I want to execute a long running task on one pod from another. For this I started using subprocess.Popen
to accomplish this task which does what I need. However, subprocess.Popen
is not asynchronous and thus blocks event loop which prevents other endpoints from executing while process is running. To make this task asynchronous, I switched to asyncio.create_subprocess_exec
, however I am getting errors which I am understanding how to fix.

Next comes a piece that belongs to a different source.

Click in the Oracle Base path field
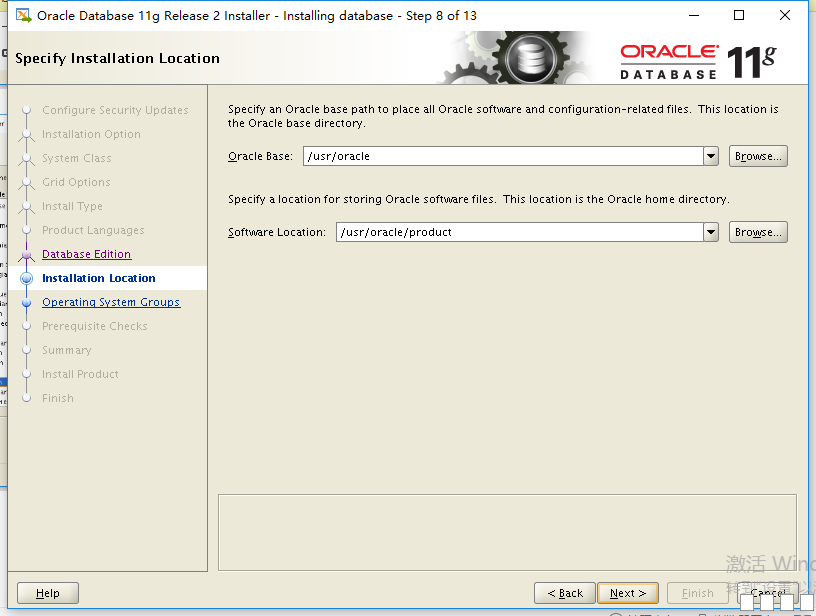 pyautogui.click(x=502, y=156)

Here is the command that I am executing, which works on `subprocess.Popen'
kubectl exec -n ns1 devpod-654fcd84dd-r7spk -- /bin/sh -c llamafactory-cli train /home/llama-factory-runtime/.tmpfiles/e2ece994-7f10-442c-aae4-e938381fb67a.yaml > .tmpfiles/e2ece994-7f10-442c-aae4-e938381fb67a.log 2>&1
This is the error I am getting. Can someone help me understand the cause and possible solution to this error? I am thinking, it has to do with where the command or kubectl is executed, but I am fully certain.
No such file or directory
'Traceback (most recent call last):
File "/home/devacc/git/fine-tuning-service/app/k8s/k8s_client.py", line 140, in exec_command_in_pod_asyncio
process = await asyncio.create_subprocess_exec(
^^^^^^^^^^^^^^^^^^^^^^^^^^^^^^^^^^^^^
File "/usr/lib/python3.12/asyncio/subprocess.py", line 224, in create_subprocess_exec
transport, protocol = await loop.subprocess_exec(
^^^^^^^^^^^^^^^^^^^^^^^^^^^
File "/usr/lib/python3.12/asyncio/base_events.py", line 1744, in subprocess_exec
transport = await self._make_subprocess_transport(
^^^^^^^^^^^^^^^^^^^^^^^^^^^^^^^^^^^^^^
File "/usr/lib/python3.12/asyncio/unix_events.py", line 211, in _make_subprocess_transport
transp = _UnixSubprocessTransport(self, protocol, args, shell,
^^^^^^^^^^^^^^^^^^^^^^^^^^^^^^^^^^^^^^^^^^^^^^^^^^^^^
File "/usr/lib/python3.12/asyncio/base_subprocess.py", line 36, in __init__
self._start(args=args, shell=shell, stdin=stdin, stdout=stdout,
File "/usr/lib/python3.12/asyncio/unix_events.py", line 820, in _start
self._proc = subprocess.Popen(
^^^^^^^^^^^^^^^^^
File "/usr/lib/python3.12/subprocess.py", line 1026, in __init__
self._execute_child(args, executable, preexec_fn, close_fds,
File "/usr/lib/python3.12/subprocess.py", line 1955, in _execute_child
raise child_exception_type(errno_num, err_msg, err_filename)
FileNotFoundError: [Errno 2] No such file or directory: \'kubectl exec -n dsx-genai-finetuned-models-api dsx-ai-accelerators-llama-factory-654fcd84dd-r7spk -- /bin/sh -c llamafactory-cli train /home/llama-factory-runtime/.tmpfiles/e2ece994-7f10-442c-aae4-e938381fb67a.yaml > .tmpfiles/e2ece994-7f10-442c-aae4-e938381fb67a.log 2>&1\'
During handling of the above exception, another exception occurred:
Traceback (most recent call last):
File "/home/devacc/.vscode-server/extensions/ms-python.debugpy-2024.8.0/bundled/libs/debugpy/_vendored/pydevd/_pydevd_bundle/pydevd_resolver.py", line 189, in _get_py_dictionary
attr = getattr(var, name)
^^^^^^^^^^^^^^^^^^
AttributeError: characters_written
'
I tried debugging the code, but haven't found tangible solution.